*WRITTEN REQUEST*
Please copy the listing below line for line, changing nothing.

*SUPPLIED RECORDS*
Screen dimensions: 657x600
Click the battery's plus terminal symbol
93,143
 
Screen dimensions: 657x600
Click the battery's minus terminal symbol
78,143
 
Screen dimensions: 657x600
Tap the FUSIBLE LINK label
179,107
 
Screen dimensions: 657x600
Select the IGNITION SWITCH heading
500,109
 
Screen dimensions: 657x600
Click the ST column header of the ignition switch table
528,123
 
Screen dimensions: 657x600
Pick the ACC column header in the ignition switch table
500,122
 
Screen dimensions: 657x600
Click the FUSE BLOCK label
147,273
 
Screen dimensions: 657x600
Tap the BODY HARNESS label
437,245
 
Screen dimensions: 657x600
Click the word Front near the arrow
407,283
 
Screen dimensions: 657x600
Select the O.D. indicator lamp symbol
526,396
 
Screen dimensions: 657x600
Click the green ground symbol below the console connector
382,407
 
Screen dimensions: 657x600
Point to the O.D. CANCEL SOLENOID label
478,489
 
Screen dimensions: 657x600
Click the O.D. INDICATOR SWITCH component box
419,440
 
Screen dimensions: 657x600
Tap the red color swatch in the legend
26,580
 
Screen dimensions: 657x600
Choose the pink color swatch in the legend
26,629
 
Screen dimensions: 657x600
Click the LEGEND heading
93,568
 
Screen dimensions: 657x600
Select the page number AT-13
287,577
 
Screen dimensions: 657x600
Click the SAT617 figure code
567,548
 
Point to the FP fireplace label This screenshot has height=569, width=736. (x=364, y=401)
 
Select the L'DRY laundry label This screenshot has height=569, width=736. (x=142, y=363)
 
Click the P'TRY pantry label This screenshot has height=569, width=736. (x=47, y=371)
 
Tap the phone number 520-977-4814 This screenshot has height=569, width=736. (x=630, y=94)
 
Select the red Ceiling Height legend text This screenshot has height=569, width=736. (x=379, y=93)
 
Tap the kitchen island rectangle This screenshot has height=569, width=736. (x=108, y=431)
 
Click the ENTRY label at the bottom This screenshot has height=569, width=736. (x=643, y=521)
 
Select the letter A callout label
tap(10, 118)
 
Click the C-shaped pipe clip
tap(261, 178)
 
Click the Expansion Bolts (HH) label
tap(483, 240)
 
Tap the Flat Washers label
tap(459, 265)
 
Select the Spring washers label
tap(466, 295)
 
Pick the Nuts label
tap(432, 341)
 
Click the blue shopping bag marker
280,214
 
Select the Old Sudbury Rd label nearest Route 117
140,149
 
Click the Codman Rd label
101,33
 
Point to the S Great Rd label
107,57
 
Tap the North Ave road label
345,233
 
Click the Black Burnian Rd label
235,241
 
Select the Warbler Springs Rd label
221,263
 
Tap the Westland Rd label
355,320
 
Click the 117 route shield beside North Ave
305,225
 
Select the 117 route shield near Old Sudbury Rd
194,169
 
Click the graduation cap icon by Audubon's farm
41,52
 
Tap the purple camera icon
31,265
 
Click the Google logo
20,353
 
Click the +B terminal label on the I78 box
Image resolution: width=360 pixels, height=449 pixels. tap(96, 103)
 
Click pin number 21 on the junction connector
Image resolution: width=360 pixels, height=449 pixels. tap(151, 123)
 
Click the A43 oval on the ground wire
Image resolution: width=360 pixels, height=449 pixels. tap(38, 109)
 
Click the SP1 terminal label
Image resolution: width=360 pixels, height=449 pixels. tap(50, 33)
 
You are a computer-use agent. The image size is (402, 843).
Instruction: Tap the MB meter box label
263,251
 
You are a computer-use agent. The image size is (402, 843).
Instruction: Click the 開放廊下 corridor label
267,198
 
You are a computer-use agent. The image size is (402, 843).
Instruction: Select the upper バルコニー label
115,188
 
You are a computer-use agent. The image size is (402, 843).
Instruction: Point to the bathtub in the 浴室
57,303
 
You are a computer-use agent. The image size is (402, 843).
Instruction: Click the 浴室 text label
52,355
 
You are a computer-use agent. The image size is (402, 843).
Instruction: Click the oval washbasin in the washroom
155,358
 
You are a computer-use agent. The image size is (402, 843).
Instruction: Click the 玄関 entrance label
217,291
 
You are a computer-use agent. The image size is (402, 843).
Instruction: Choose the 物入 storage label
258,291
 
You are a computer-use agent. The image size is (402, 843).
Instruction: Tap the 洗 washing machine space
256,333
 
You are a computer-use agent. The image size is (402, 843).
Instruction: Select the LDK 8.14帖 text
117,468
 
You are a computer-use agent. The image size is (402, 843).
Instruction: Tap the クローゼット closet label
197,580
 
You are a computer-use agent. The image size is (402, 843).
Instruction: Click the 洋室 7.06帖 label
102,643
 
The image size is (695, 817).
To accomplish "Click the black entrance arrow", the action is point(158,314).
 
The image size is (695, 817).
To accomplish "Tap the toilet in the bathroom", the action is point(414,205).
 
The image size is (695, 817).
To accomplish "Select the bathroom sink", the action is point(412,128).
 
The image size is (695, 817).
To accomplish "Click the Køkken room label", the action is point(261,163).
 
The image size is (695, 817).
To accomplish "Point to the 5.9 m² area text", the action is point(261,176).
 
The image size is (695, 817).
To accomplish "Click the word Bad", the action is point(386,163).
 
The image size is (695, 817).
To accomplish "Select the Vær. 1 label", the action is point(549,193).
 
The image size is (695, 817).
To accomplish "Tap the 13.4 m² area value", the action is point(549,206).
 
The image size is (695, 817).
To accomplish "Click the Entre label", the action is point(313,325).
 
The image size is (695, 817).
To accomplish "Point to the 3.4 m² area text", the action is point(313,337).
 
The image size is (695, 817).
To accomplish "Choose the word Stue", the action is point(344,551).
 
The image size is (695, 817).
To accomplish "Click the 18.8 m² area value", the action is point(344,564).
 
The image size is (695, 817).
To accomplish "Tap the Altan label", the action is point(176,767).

*FULL SOLUTION*
Screen dimensions: 657x600
Click the battery's plus terminal symbol
93,143
 
Screen dimensions: 657x600
Click the battery's minus terminal symbol
78,143
 
Screen dimensions: 657x600
Tap the FUSIBLE LINK label
179,107
 
Screen dimensions: 657x600
Select the IGNITION SWITCH heading
500,109
 
Screen dimensions: 657x600
Click the ST column header of the ignition switch table
528,123
 
Screen dimensions: 657x600
Pick the ACC column header in the ignition switch table
500,122
 
Screen dimensions: 657x600
Click the FUSE BLOCK label
147,273
 
Screen dimensions: 657x600
Tap the BODY HARNESS label
437,245
 
Screen dimensions: 657x600
Click the word Front near the arrow
407,283
 
Screen dimensions: 657x600
Select the O.D. indicator lamp symbol
526,396
 
Screen dimensions: 657x600
Click the green ground symbol below the console connector
382,407
 
Screen dimensions: 657x600
Point to the O.D. CANCEL SOLENOID label
478,489
 
Screen dimensions: 657x600
Click the O.D. INDICATOR SWITCH component box
419,440
 
Screen dimensions: 657x600
Tap the red color swatch in the legend
26,580
 
Screen dimensions: 657x600
Choose the pink color swatch in the legend
26,629
 
Screen dimensions: 657x600
Click the LEGEND heading
93,568
 
Screen dimensions: 657x600
Select the page number AT-13
287,577
 
Screen dimensions: 657x600
Click the SAT617 figure code
567,548
 
Point to the FP fireplace label This screenshot has height=569, width=736. (x=364, y=401)
 
Select the L'DRY laundry label This screenshot has height=569, width=736. (x=142, y=363)
 
Click the P'TRY pantry label This screenshot has height=569, width=736. (x=47, y=371)
 
Tap the phone number 520-977-4814 This screenshot has height=569, width=736. (x=630, y=94)
 
Select the red Ceiling Height legend text This screenshot has height=569, width=736. (x=379, y=93)
 
Tap the kitchen island rectangle This screenshot has height=569, width=736. (x=108, y=431)
 
Click the ENTRY label at the bottom This screenshot has height=569, width=736. (x=643, y=521)
 
Select the letter A callout label
tap(10, 118)
 
Click the C-shaped pipe clip
tap(261, 178)
 
Click the Expansion Bolts (HH) label
tap(483, 240)
 
Tap the Flat Washers label
tap(459, 265)
 
Select the Spring washers label
tap(466, 295)
 
Pick the Nuts label
tap(432, 341)
 
Click the blue shopping bag marker
280,214
 
Select the Old Sudbury Rd label nearest Route 117
140,149
 
Click the Codman Rd label
101,33
 
Point to the S Great Rd label
107,57
 
Tap the North Ave road label
345,233
 
Click the Black Burnian Rd label
235,241
 
Select the Warbler Springs Rd label
221,263
 
Tap the Westland Rd label
355,320
 
Click the 117 route shield beside North Ave
305,225
 
Select the 117 route shield near Old Sudbury Rd
194,169
 
Click the graduation cap icon by Audubon's farm
41,52
 
Tap the purple camera icon
31,265
 
Click the Google logo
20,353
 
Click the +B terminal label on the I78 box
Image resolution: width=360 pixels, height=449 pixels. tap(96, 103)
 
Click pin number 21 on the junction connector
Image resolution: width=360 pixels, height=449 pixels. tap(151, 123)
 
Click the A43 oval on the ground wire
Image resolution: width=360 pixels, height=449 pixels. tap(38, 109)
 
Click the SP1 terminal label
Image resolution: width=360 pixels, height=449 pixels. tap(50, 33)
 
You are a computer-use agent. The image size is (402, 843).
Instruction: Tap the MB meter box label
263,251
 
You are a computer-use agent. The image size is (402, 843).
Instruction: Click the 開放廊下 corridor label
267,198
 
You are a computer-use agent. The image size is (402, 843).
Instruction: Select the upper バルコニー label
115,188
 
You are a computer-use agent. The image size is (402, 843).
Instruction: Point to the bathtub in the 浴室
57,303
 
You are a computer-use agent. The image size is (402, 843).
Instruction: Click the 浴室 text label
52,355
 
You are a computer-use agent. The image size is (402, 843).
Instruction: Click the oval washbasin in the washroom
155,358
 
You are a computer-use agent. The image size is (402, 843).
Instruction: Click the 玄関 entrance label
217,291
 
You are a computer-use agent. The image size is (402, 843).
Instruction: Choose the 物入 storage label
258,291
 
You are a computer-use agent. The image size is (402, 843).
Instruction: Tap the 洗 washing machine space
256,333
 
You are a computer-use agent. The image size is (402, 843).
Instruction: Select the LDK 8.14帖 text
117,468
 
You are a computer-use agent. The image size is (402, 843).
Instruction: Tap the クローゼット closet label
197,580
 
You are a computer-use agent. The image size is (402, 843).
Instruction: Click the 洋室 7.06帖 label
102,643
 
The image size is (695, 817).
To accomplish "Click the black entrance arrow", the action is point(158,314).
 
The image size is (695, 817).
To accomplish "Tap the toilet in the bathroom", the action is point(414,205).
 
The image size is (695, 817).
To accomplish "Select the bathroom sink", the action is point(412,128).
 
The image size is (695, 817).
To accomplish "Click the Køkken room label", the action is point(261,163).
 
The image size is (695, 817).
To accomplish "Point to the 5.9 m² area text", the action is point(261,176).
 
The image size is (695, 817).
To accomplish "Click the word Bad", the action is point(386,163).
 
The image size is (695, 817).
To accomplish "Select the Vær. 1 label", the action is point(549,193).
 
The image size is (695, 817).
To accomplish "Tap the 13.4 m² area value", the action is point(549,206).
 
The image size is (695, 817).
To accomplish "Click the Entre label", the action is point(313,325).
 
The image size is (695, 817).
To accomplish "Point to the 3.4 m² area text", the action is point(313,337).
 
The image size is (695, 817).
To accomplish "Choose the word Stue", the action is point(344,551).
 
The image size is (695, 817).
To accomplish "Click the 18.8 m² area value", the action is point(344,564).
 
The image size is (695, 817).
To accomplish "Tap the Altan label", the action is point(176,767).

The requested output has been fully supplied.